2. A shed will have square ends and a sloped roof. The distance from the top of the square to the top peak is half the width of the square. The rectangular volume is 640 cubic feet. (This does not include any space in the triangular region). The cost of siding for all rectangular sides is $.75 per square foot. Nicer siding will be used in the triangular region. It will cost $1.50 per square foot. Shingles for roof will cost $1 per square foot.

a. Clearly define any variables used

b. Give an equation for volume of rectangular area.

c. Give the equation for the Surface area.

d. Give the equation for cost of siding and roofing the shed.

e. Give the equation for the derivative of cost.

f. Find the value of the derivative when the width of the square is 10 ft. Explain the meaning in terms of the problem.

g. Find when the derivative is equal to zero. Explain the significance of this point.

h. Give the dimensions of the shed that will minimize the cost of the shed.

i. Give the minimum cost of siding and roofing.

3. A large tire company plans to sell 1 million tires during the next year. Sales tend to be roughly the same throughout the year. Setting up each production run costs the company $20,000. Carrying costs based on the average number of tires in storage amount to $5 for one tire for one year.

a.
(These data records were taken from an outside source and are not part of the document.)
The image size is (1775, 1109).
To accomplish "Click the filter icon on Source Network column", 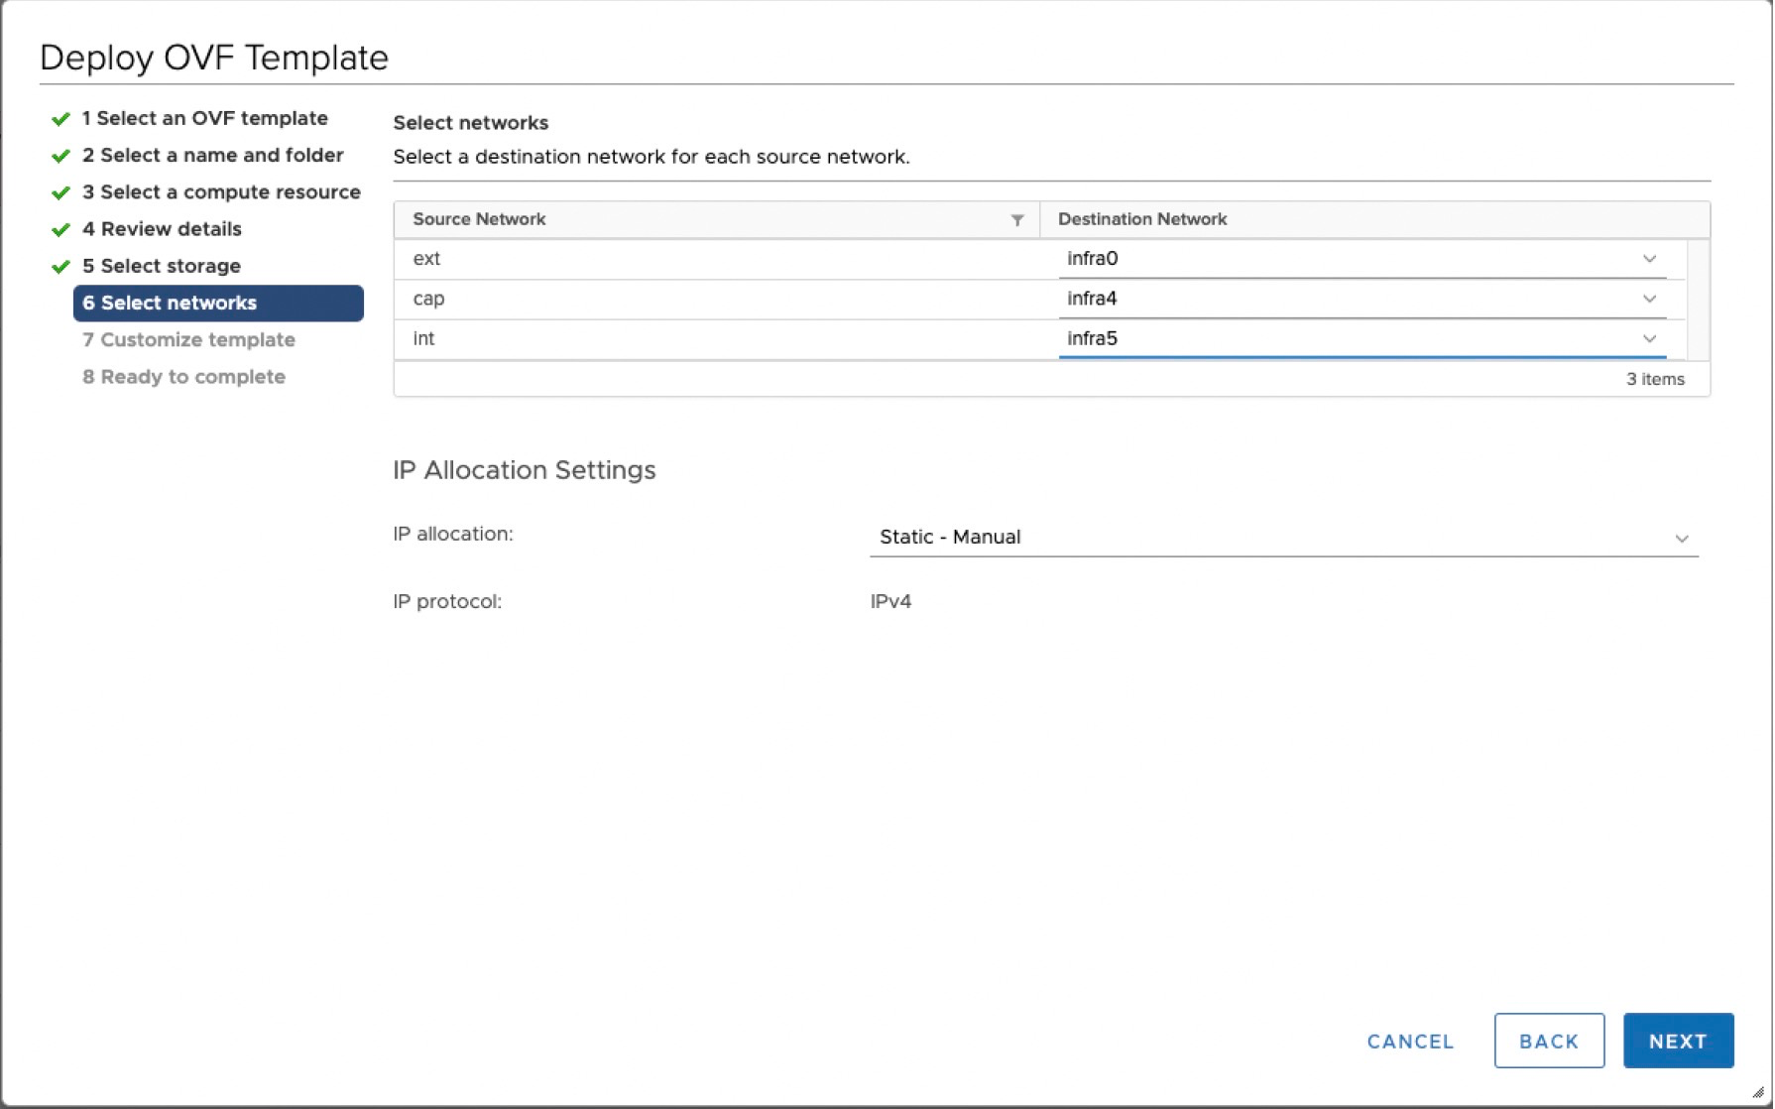I will (x=1016, y=219).
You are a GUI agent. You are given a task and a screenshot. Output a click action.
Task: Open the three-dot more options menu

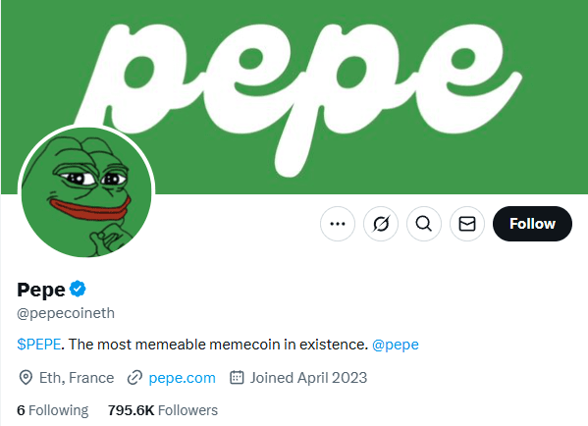[338, 224]
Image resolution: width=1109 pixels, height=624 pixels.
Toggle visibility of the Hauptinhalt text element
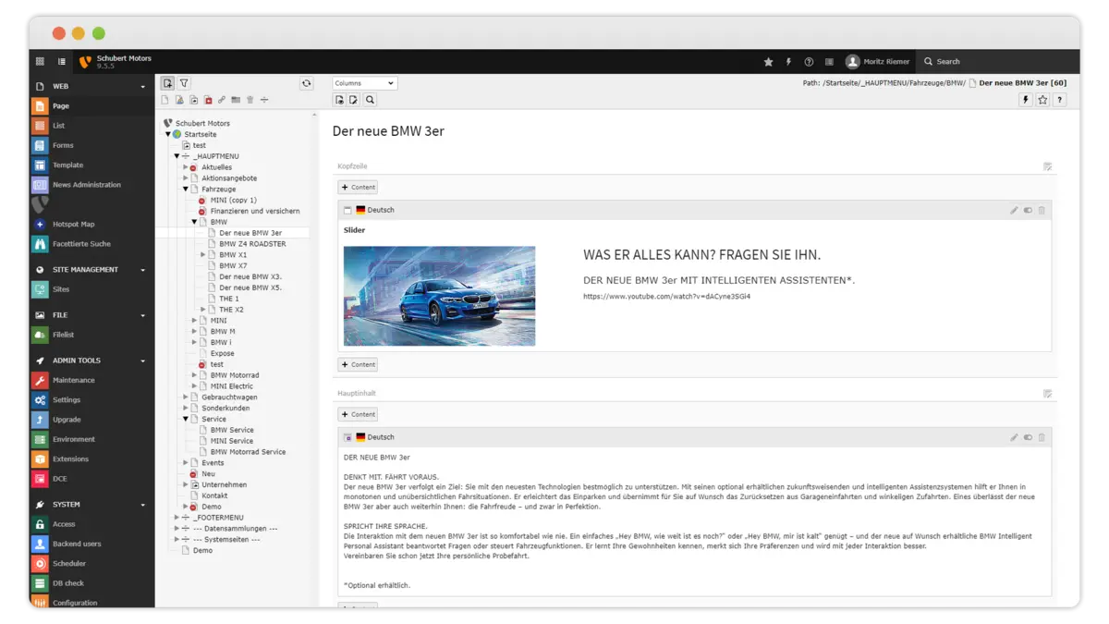[x=1028, y=437]
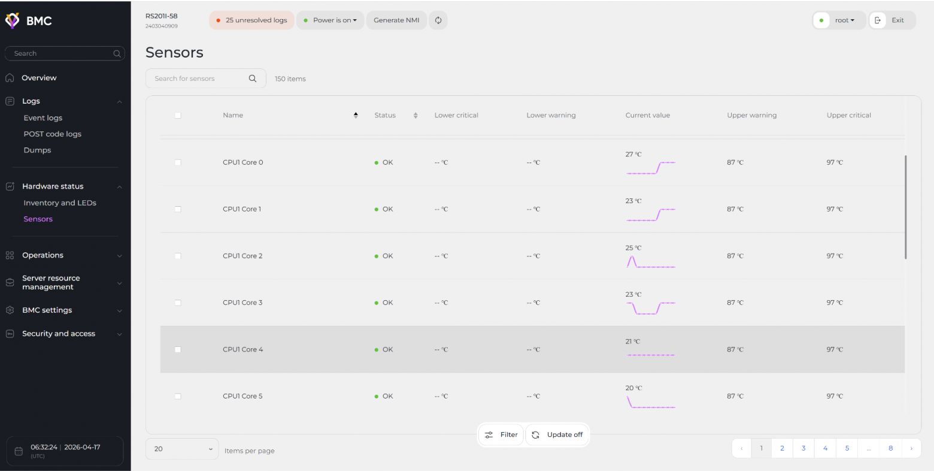Click the Generate NMI button
Screen dimensions: 934x471
pos(396,20)
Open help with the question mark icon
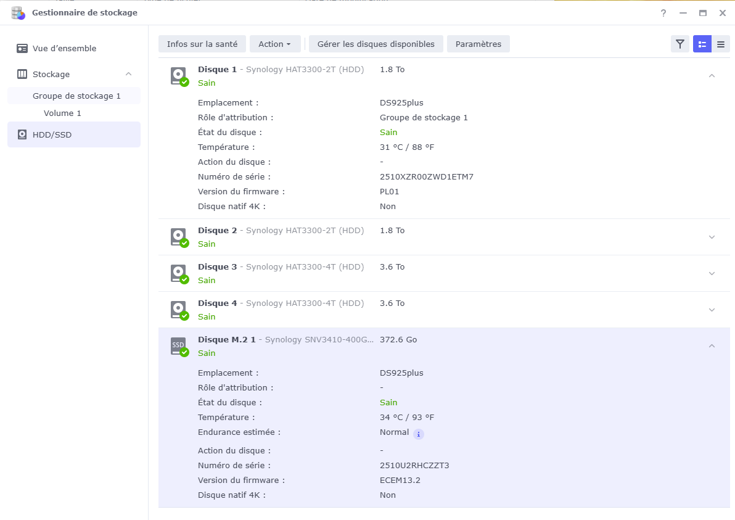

Find the cost if there were 5 production runs during the year.

b. give the derivative of the cost

c. Give the number of production runs and the size of each run that will minimize the overall cost of producing the tires.

4. Joe can sell 600 replacement windows throughout the year for $150 each. For each $10 dollar increase in price by he will be able to sell 25 less windows.

a. Find an equation for revenue where x is the number of $10 increases. [Hint: Price multiplied by quantity gives revenue.]

b. Give the derivative of the revenue

c. Find the price that will optimize his weekly revenue and give the optimal revenue.

d. If he made $50 per window before the price change and any price change comes from or adds to his profit directly how much money will he make at the new price?